Problem description:
Every line in the records below that holds "Submit" must be identified and copied.
━━━━━━━━━━
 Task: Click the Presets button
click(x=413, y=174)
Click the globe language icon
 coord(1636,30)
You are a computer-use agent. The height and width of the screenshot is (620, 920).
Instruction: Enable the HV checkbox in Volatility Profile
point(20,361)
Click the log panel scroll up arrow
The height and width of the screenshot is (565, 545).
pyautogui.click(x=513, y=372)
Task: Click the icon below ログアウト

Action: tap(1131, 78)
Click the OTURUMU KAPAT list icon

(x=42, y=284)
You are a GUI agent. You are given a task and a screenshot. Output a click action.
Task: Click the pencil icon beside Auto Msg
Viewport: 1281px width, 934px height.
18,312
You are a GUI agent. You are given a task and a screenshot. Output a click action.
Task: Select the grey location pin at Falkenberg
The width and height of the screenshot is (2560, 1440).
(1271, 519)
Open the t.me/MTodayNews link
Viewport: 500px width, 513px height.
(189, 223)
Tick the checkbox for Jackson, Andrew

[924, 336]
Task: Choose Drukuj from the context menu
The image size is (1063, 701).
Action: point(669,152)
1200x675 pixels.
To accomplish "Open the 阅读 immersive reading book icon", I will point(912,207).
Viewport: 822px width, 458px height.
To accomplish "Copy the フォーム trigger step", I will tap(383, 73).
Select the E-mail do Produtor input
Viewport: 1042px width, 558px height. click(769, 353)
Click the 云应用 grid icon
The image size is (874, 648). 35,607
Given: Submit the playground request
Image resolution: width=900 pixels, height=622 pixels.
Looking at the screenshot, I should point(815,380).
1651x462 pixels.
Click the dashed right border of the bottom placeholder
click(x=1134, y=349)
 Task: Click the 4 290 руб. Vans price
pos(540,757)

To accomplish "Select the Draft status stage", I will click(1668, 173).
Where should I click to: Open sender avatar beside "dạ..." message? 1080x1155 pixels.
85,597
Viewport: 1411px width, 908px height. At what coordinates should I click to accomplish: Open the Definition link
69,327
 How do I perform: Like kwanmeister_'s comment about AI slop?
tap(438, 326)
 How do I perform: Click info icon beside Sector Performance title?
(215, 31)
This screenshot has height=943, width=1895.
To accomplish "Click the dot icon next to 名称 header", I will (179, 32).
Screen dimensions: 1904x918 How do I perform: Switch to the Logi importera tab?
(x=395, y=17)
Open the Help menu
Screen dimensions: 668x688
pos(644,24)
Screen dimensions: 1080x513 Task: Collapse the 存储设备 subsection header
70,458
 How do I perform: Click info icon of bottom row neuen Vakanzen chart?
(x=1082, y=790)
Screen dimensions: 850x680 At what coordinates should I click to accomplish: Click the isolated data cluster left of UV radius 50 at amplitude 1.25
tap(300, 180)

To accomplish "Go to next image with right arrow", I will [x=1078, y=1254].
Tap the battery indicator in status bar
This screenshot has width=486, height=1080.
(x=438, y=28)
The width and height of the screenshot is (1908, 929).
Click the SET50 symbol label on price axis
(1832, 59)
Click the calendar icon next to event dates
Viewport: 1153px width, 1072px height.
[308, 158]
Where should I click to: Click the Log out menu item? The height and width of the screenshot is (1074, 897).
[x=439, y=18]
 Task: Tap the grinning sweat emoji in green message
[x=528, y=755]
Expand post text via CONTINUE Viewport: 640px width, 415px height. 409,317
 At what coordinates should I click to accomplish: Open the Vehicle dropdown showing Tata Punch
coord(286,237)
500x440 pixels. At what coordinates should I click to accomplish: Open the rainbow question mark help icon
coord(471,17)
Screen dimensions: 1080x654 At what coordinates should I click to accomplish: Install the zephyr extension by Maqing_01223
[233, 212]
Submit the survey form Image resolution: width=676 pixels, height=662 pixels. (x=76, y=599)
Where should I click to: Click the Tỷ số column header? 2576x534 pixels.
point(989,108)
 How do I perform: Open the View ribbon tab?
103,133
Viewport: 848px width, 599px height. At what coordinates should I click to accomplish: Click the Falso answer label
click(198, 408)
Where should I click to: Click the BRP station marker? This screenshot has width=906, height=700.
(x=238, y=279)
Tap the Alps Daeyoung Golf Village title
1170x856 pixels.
━━━━━━━━━━
Response area:
Given: Submit the playground request
Submit the survey form Image resolution: width=676 pixels, height=662 pixels. (x=76, y=599)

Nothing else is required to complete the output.